GERRARD WINSTANLEY - A Reminder

GERRARD WINSTANLEY – THE DIGGER MESSAGE FOR TODAY’S WORKERS.’

Saturday 13th 

2-15pm
Friends Meeting House, 
Manchester M2 5NS.

 After the defeat of Charles the 1st anything seemed possible with many people taking hold of their own lives and their gradual realisation that freedom could not be had without the ownership of property being destroyed.

In the Parliamentary army there grew up a movement known as "The Levellers" which demanded political freedom. Whereas the Levellers saw the first English revolution as a springboard for the creation of political equality (a case they argued for unsuccessfully in the Putney Debates) but being inexperienced in rebelling against the injustices of the market, and still to recognise the incompatibility between freedom and property, they sought only to reform and make property relationships more just. The "True Levellers", however, sought social equality, fusing economic and political objectives as all socialists must.

On the first day of April in the year 1649, on St. George's Hill, some men spent the day digging and sowed parsnips, carrots, and beans. The Council of State instructed the commander-in-chief of the army, General Fairfax, to send a force to dispel this "Disorderly and tumultuous" assembly before it might grow and spread. Gerrard Winstanley and William Everard, were taken before Cromwell and Fairfax. They stood before the Lord General with their hats on, claiming that he was but their fellow man. They stated that for many years the people had lived under oppression and tyranny. The remedy was to cultivate the common land, everyone working and living communally. The members of this movement called themselves the "True Levellers", better known as "The Diggers."

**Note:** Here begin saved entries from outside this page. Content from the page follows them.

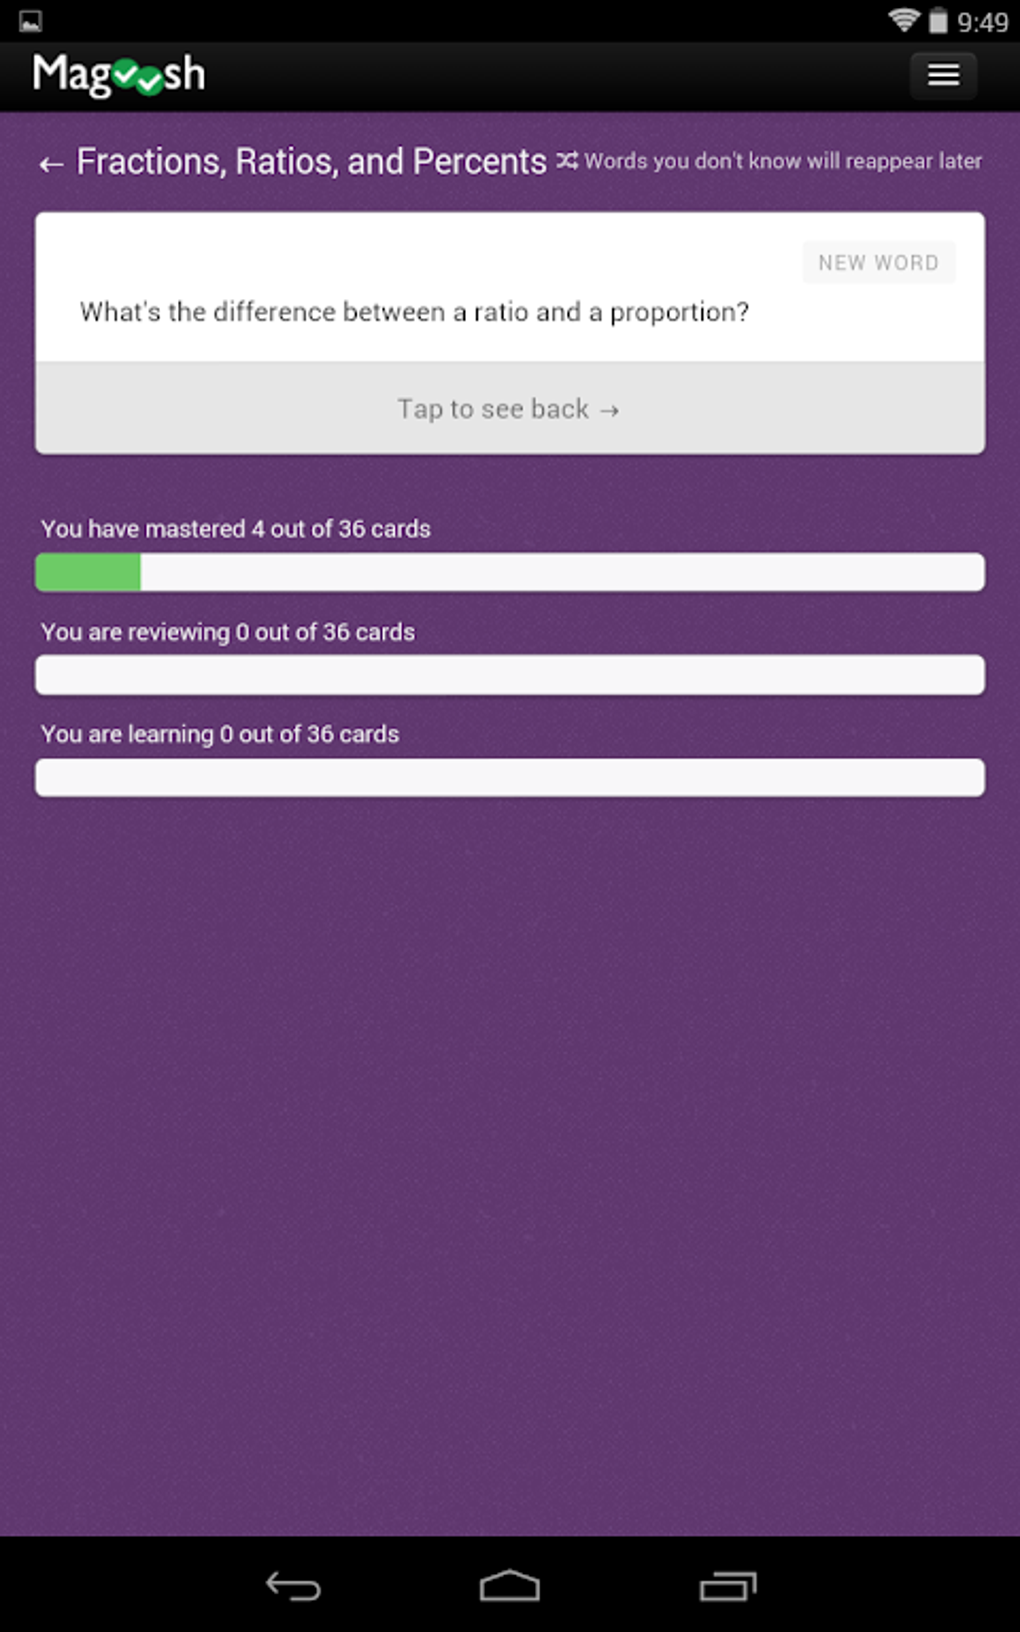Open the Android recent apps button
1020x1632 pixels.
(x=727, y=1586)
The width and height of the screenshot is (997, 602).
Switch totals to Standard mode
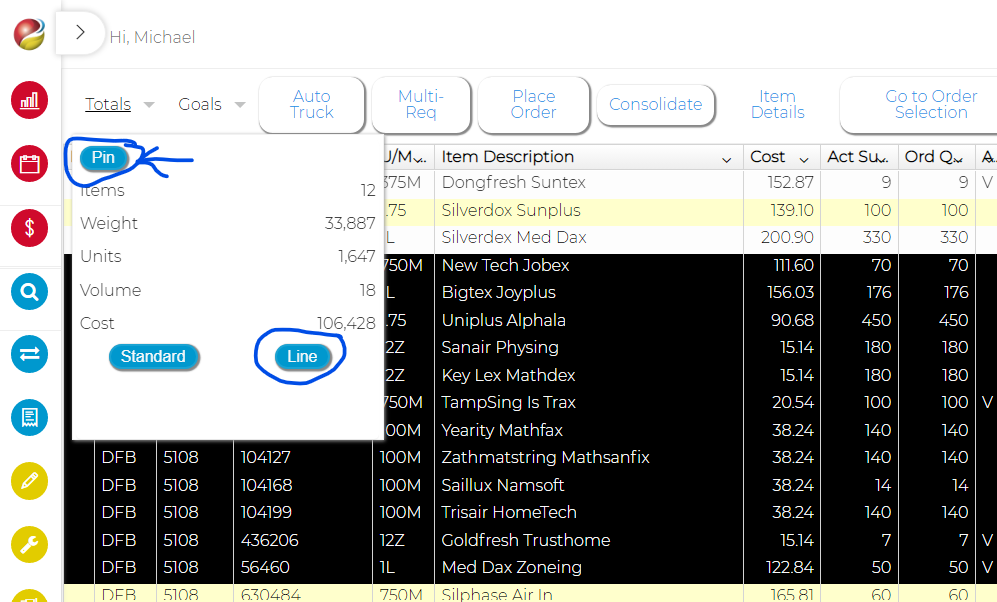(x=153, y=357)
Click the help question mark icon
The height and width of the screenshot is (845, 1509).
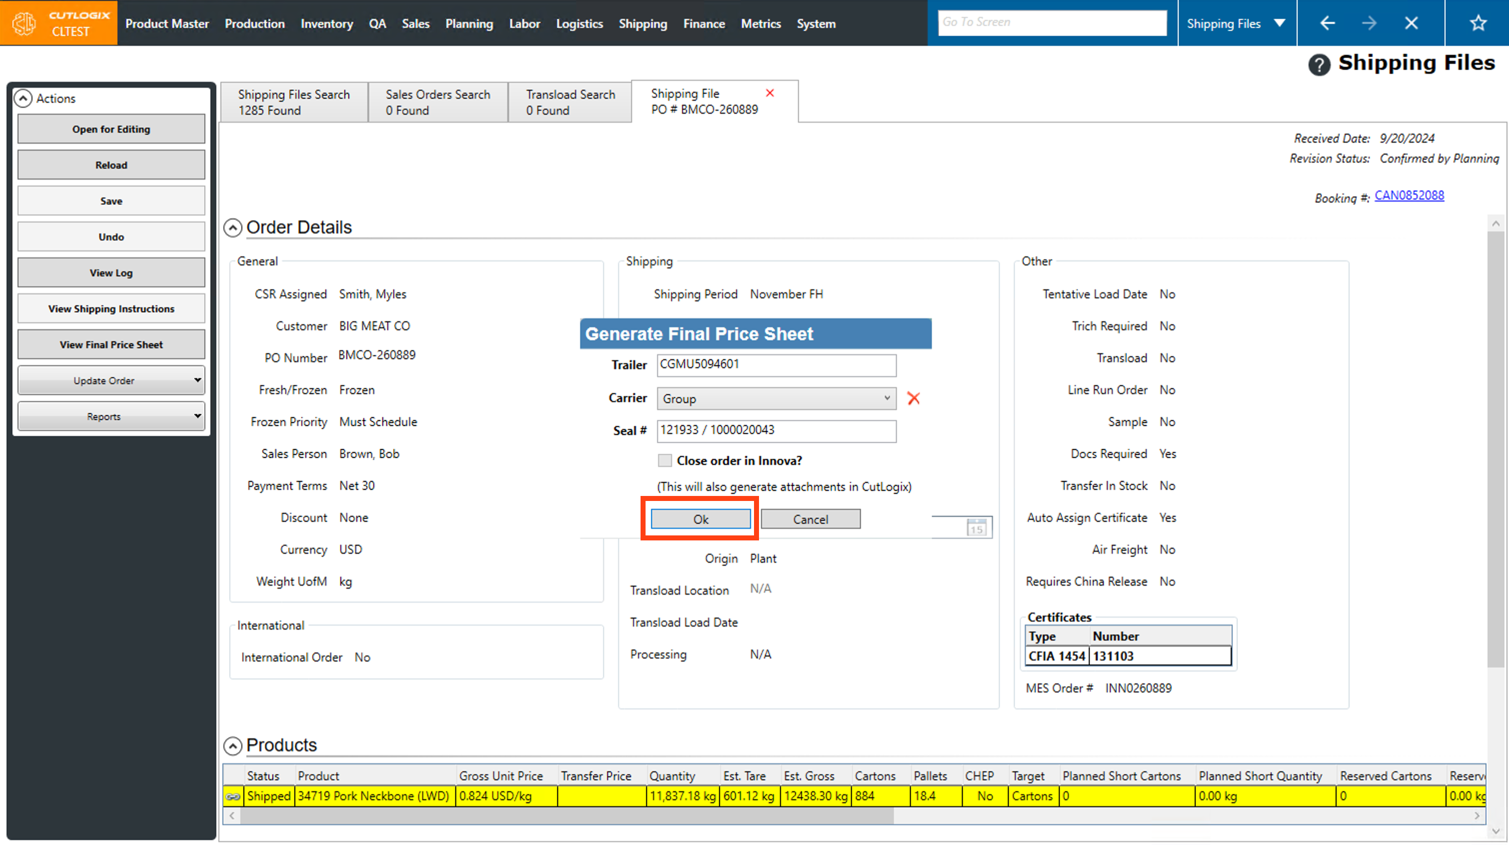[x=1319, y=65]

Gerrard Winstanley continued his activities after the Digger movement had faded. Gerrard Winstanley can well be described as England's first articulate socialist. In an age of pamphleteering, Winstanley penned many pamphlets, and his writing is cloaked in religious phrases for it was a time of religious fervour. He saw clearly that there could be no real freedom whilst there was private property.
"True freedom lies where a man receives his nourishment and preservation, and that is in the use of the earth  . . . A man had better to have no body than to have no food for it . . . True freedom lies in the free enjoyment of the earth."
(The Law of Freedom.)
He also recognised the real function of religion as propounded by the Church.
"While men are gazing up to heaven, imagining after a happiness or fearing a hell after they are dead, their eyes are put out, that they see not what is their birthrights, and what is to be done by them here on earth while they are living . . . And indeed the subtle clergy do know that if they can but charm the people . . . to look after riches, heaven and glory when they are dead, that then they shall easily be the inheritors of the earth and have the deceived people to be their servants. This . . . was not the doctrine of Christ."
(The Law of Freedom.
He saw the real cause of war and of class struggles.
"property and single interest divides the people of a land and the whole world into parties, and is the cause of all wars and bloodshed and contention everywhere."
(The True Levellers' Standard Advanced).

". . . Rich men receive all they have from the labourer's hand and what they give, they give away other men's labours, not their own"
(The Law of Freedom.)
The kind of society the Diggers aimed to establish can be shown by this description
"Shall we have lawyers? There is no need for them, for there is to be no buying and selling; neither any need to expound laws; for the bare letter of the law shall be both judge and lawyer, trying every man's actions. And seeing we shall have successive Parliaments every year, there will be rules made for every action a man can do."
(The Law of Freedom.) 
 The Diggers stood for common ownership where all wealth was owned communally and where there will be no need for money.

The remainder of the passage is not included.